See Data Processing & GDPR for the full retention table and the erasure/audit-retention exception.

8. Security

We apply technical and organizational measures including:

  • Envelope encryption of trading-account credentials: a unique 256-bit data-encryption key (DEK) per account encrypts credentials with AES-256-GCM; the DEK is wrapped by a Key-Encryption-Key (KEK).
  • KEK held outside the database (never stored in SQL Server) and reachable only on trading servers under least privilege.
  • TLS everywhere and encrypted database connections.
  • Audit logging of every credential access and sensitive admin action (tamper-evident, append-only).
  • Secret redaction so credentials and PII do not appear in logs.
  • Authentication hardening (JWT, 2FA, rate limiting/brute-force protection) and role-based access control (RBAC).

See Key Management and the Threat Model.

9. Your Rights

Subject to applicable law (including GDPR), you have the right to:

  • Access the personal data we hold about you.
  • Rectification of inaccurate or incomplete data.
  • Erasure ("right to be forgotten"), subject to legal retention obligations.
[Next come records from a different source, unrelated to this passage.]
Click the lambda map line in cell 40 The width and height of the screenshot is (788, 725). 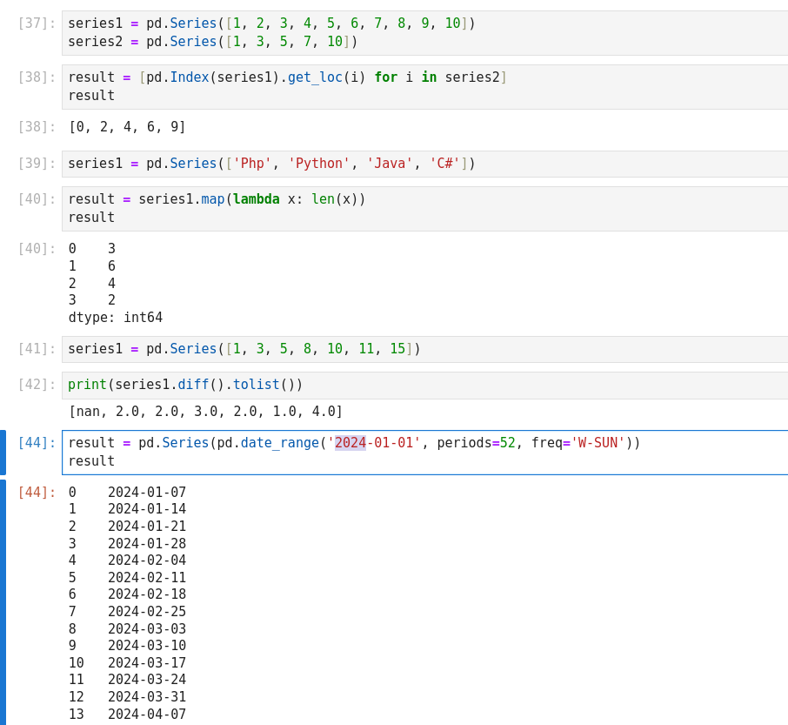click(x=217, y=199)
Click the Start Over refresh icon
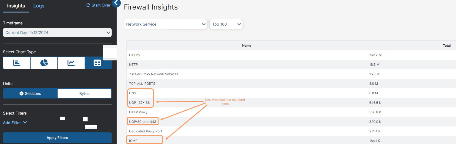Image resolution: width=456 pixels, height=144 pixels. coord(88,5)
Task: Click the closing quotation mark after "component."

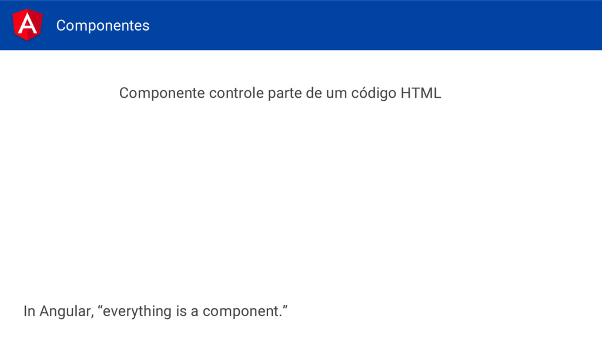Action: click(x=285, y=307)
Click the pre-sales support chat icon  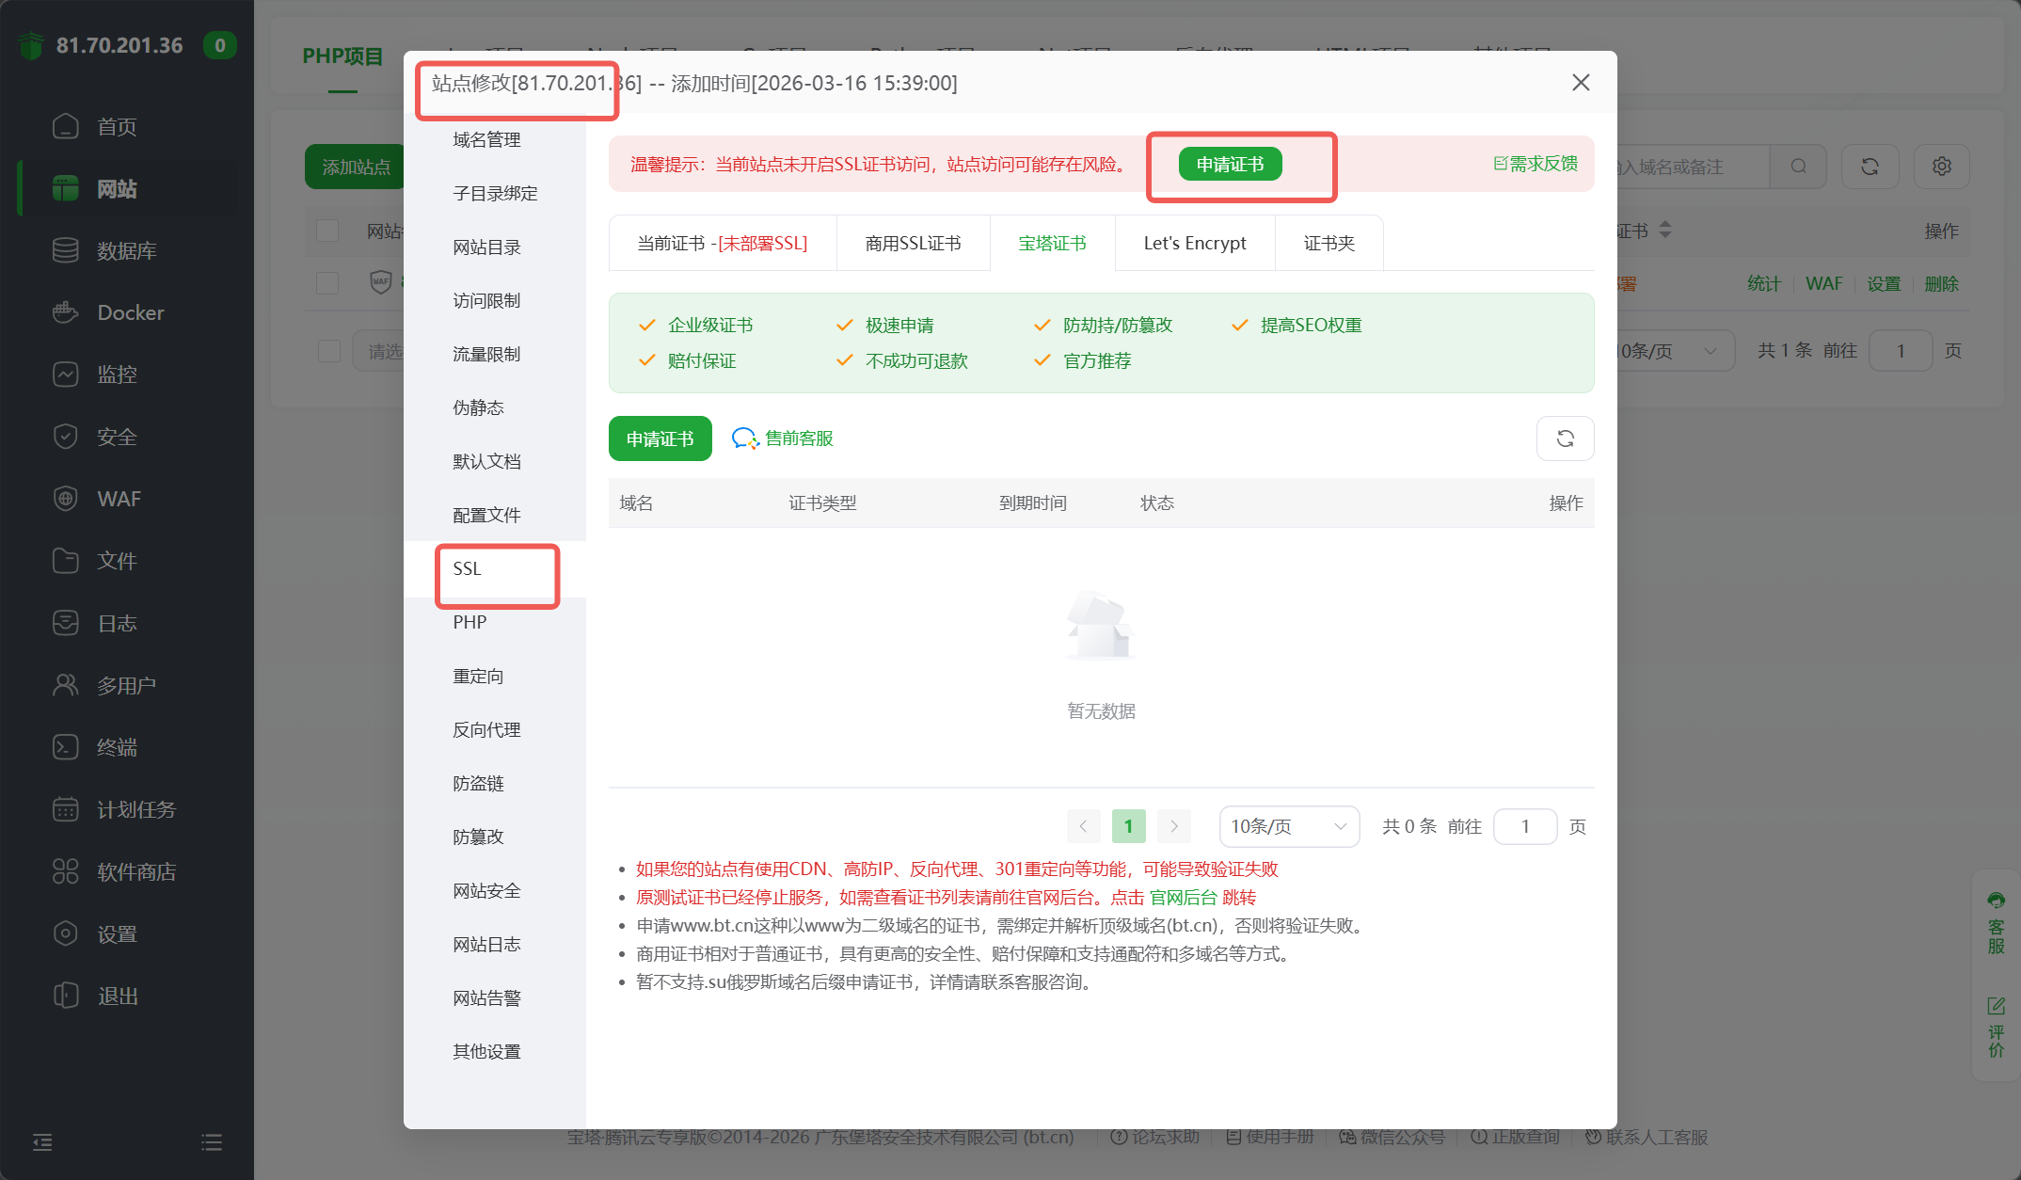coord(745,439)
Note: entries in our tamper-evident audit log are retained for legal/security reasons even after account erasure; they are minimized and access-controlled.
  • Data portability — receive your data in a structured, machine-readable format.
  • Objection to processing based on legitimate interests, and restriction of processing.
  • Withdraw consent at any time (where processing is based on consent).
  • Lodge a complaint with your supervisory authority.
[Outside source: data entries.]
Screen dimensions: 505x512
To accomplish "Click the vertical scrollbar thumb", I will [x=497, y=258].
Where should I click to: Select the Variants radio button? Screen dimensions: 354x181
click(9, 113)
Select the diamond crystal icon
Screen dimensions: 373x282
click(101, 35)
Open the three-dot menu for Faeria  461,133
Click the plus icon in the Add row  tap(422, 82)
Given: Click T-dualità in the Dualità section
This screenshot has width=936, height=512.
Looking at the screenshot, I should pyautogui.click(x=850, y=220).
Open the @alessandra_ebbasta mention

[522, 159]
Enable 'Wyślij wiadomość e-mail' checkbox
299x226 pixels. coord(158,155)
To exercise your rights, contact [PLACEHOLDER: privacy/DPO email]. We handle Data Subject Access Requests per the DSAR procedure in Data Processing & GDPR, including identity verification and a response SLA.

10. Cookies

We use strictly necessary cookies for authentication and session management, and, where applicable, functional/analytics cookies. Non-essential cookies are used only with your consent where required. [PLACEHOLDER: link to cookie settings/details].

11. Children

The Service is not directed to persons under 18, and we do not knowingly collect personal data from children. If we learn we have collected such data, we will delete it.
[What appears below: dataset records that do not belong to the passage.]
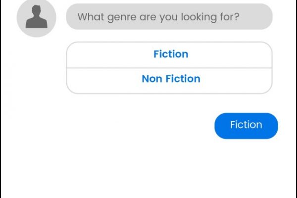The image size is (297, 198).
Task: Click the top row of the options card
Action: click(x=169, y=55)
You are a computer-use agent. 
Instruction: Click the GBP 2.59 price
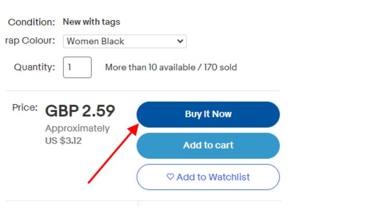[x=80, y=111]

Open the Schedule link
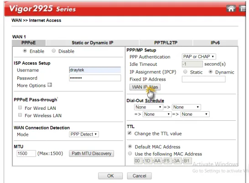click(155, 101)
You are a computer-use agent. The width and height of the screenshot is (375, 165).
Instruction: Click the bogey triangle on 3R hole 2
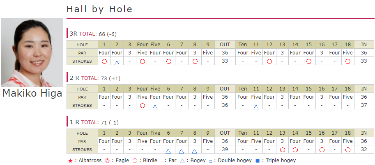tap(117, 63)
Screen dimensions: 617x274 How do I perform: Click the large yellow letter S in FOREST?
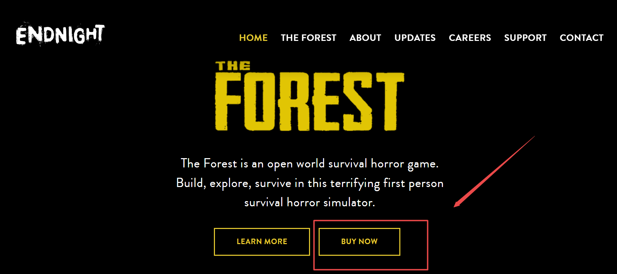pos(357,101)
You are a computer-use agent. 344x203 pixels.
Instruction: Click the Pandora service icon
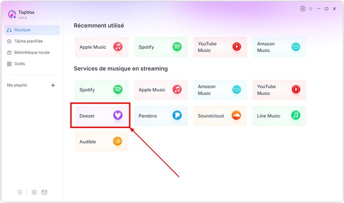point(177,115)
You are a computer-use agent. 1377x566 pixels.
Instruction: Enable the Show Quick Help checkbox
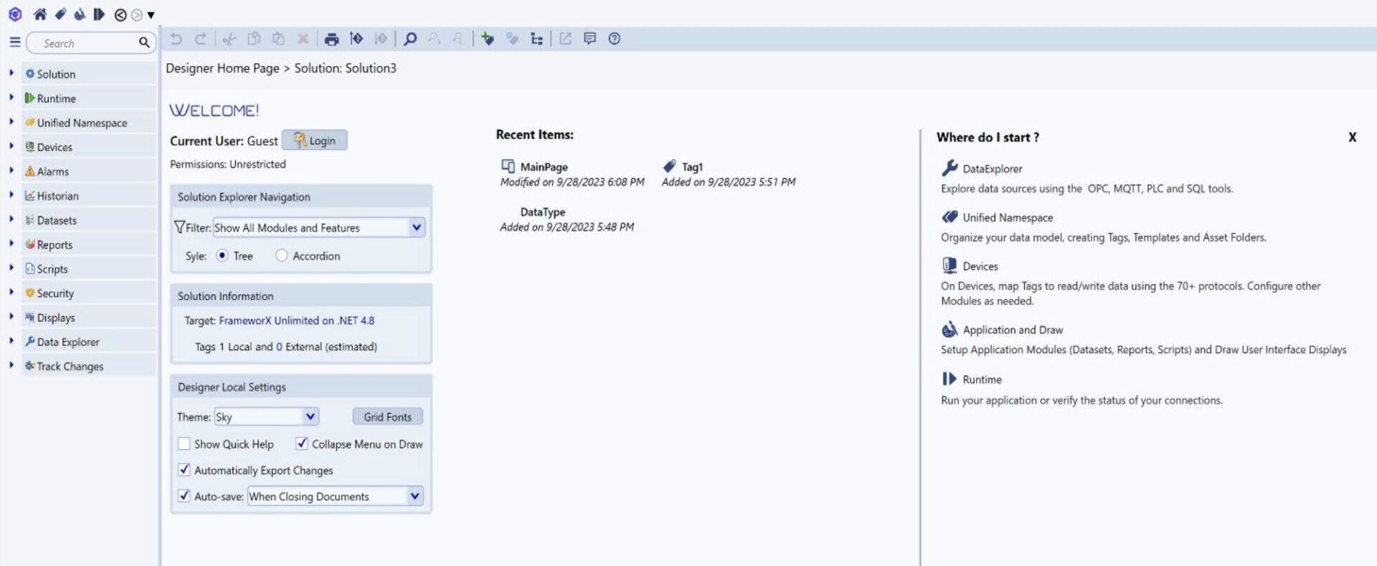(x=184, y=444)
12. Changes to This Policy

We may update this Policy. We will post the updated version with a new "Last updated" date and, for material changes, provide reasonable notice.

13. Contact / DPO

Privacy questions or requests: [PLACEHOLDER: privacy/DPO email]. Data Protection Officer (if appointed): [PLACEHOLDER: DPO name/contact]. Postal: [PLACEHOLDER: registered address].